Однажды в субботу, вскоре после моего приезда, я зашел в бар и сел на единственное свободное место за стойкой. Кто-то попросил: "Эй, можешь пива налить?" — "Я что, похож на бармена?" — "Ну ты же за баром. Умеешь чего-нибудь смешивать?" Мне было 26 лет, и на вечеринках я научился нескольким приемам. "Вообще-то да", — ответил я. И провел там остаток года.

По праздникам я совмещал новую роль со своей основной работой, подавая коктейли, которые называл "криогенными". Первый я сделал для своего начальника. Он попросил мартини. Я добавил немного азота, сдул туман и вычерпнул плававший лед, подняв градус коктейля где-то до 65. Выпив, начальник исчез, а затем вернулся с кучкой шведских ученых. "Сделай им то же, что мне", — попросил он.

Температура упала до −50° по Цельсию и остановилась на этом уровне на всю полугодовую ночь. Всю зимовку мы жили в темноте. Большая часть команды, раньше состоявшей из двухсот человек, уехала. У пятидесяти восьми оставшихся стало меньше обязанностей, и они стали чаще заходить в бар. Я работал каждый день, до глубокой ночи. На базе не было священника, и, думаю, я стал выполнять его функции.
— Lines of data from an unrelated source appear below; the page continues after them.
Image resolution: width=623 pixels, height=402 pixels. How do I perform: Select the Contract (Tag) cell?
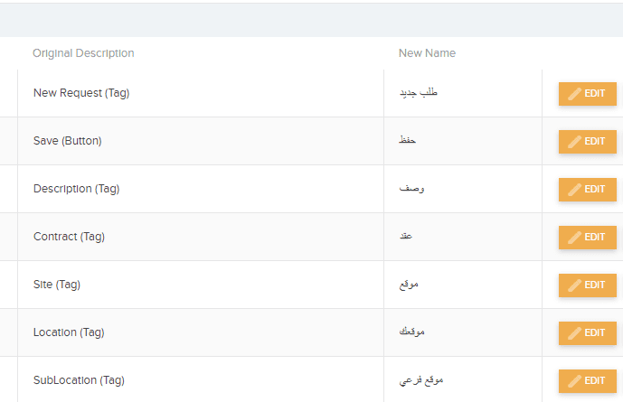(x=201, y=237)
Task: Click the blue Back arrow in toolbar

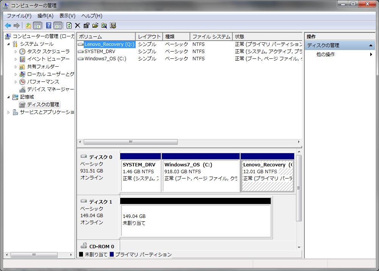Action: click(8, 25)
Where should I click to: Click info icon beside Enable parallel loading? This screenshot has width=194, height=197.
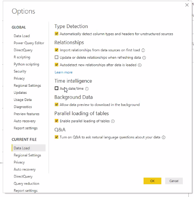coord(113,121)
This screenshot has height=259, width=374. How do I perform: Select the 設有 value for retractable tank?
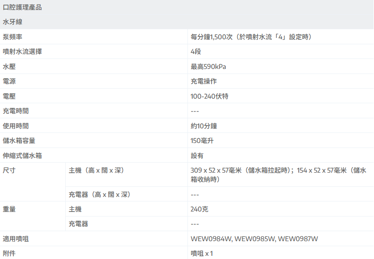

Любой человек, нанимающийся на станцию, практически наверняка пытается от чего-нибудь убежать. На краю света я видел многих, кому бежать дальше было некуда. Уходить из клуба последним стало для меня делом чести. И часто я обнаруживал себя, подливающим виски, стакан за стаканом, кому-то из завсегдатаев. Я научился вычислять признаки того, что сейчас человек, скорее всего, отправится бродить в антарктическую ночь, и слышал кучу историй про людей, которые возвращались на базу с переохлаждением и обморожением. Мне представлялось, что прийти в себя от алкогольного отравления проще, чем отрастить утраченную конечность, и я чувствовал себя спокойно, только когда все были под моим наблюдением, даже если ради этого надо было позволить им вырубиться в баре на диване.

Впрочем, я не был отстраненным наблюдателем. Я пил с не меньшим энтузиазмом, чем большинство моих клиентов. После особенно тяжелых собраний приходилось выскакивать из бара, чтобы проблеваться. В Антарктике любая жидкость, вступив в контакт со льдом, мгновенно замерзает, и если сразу этим не заняться, может остаться в таком виде навсегда. Так что делом чести было за собой убрать — а это можно было сделать, только раздробив все ледорубом.

Прошло 10 лет. Я работаю в Калифорнии, в Университете Беркли, но до сих пор люблю смешивать коктейли. Жидкий азот — мой любимый ингредиент. И если будет возможность, я завтра же поеду назад. Еще разок посмотреть на полярное сияние со стаканом в руках — от такого не отказываются».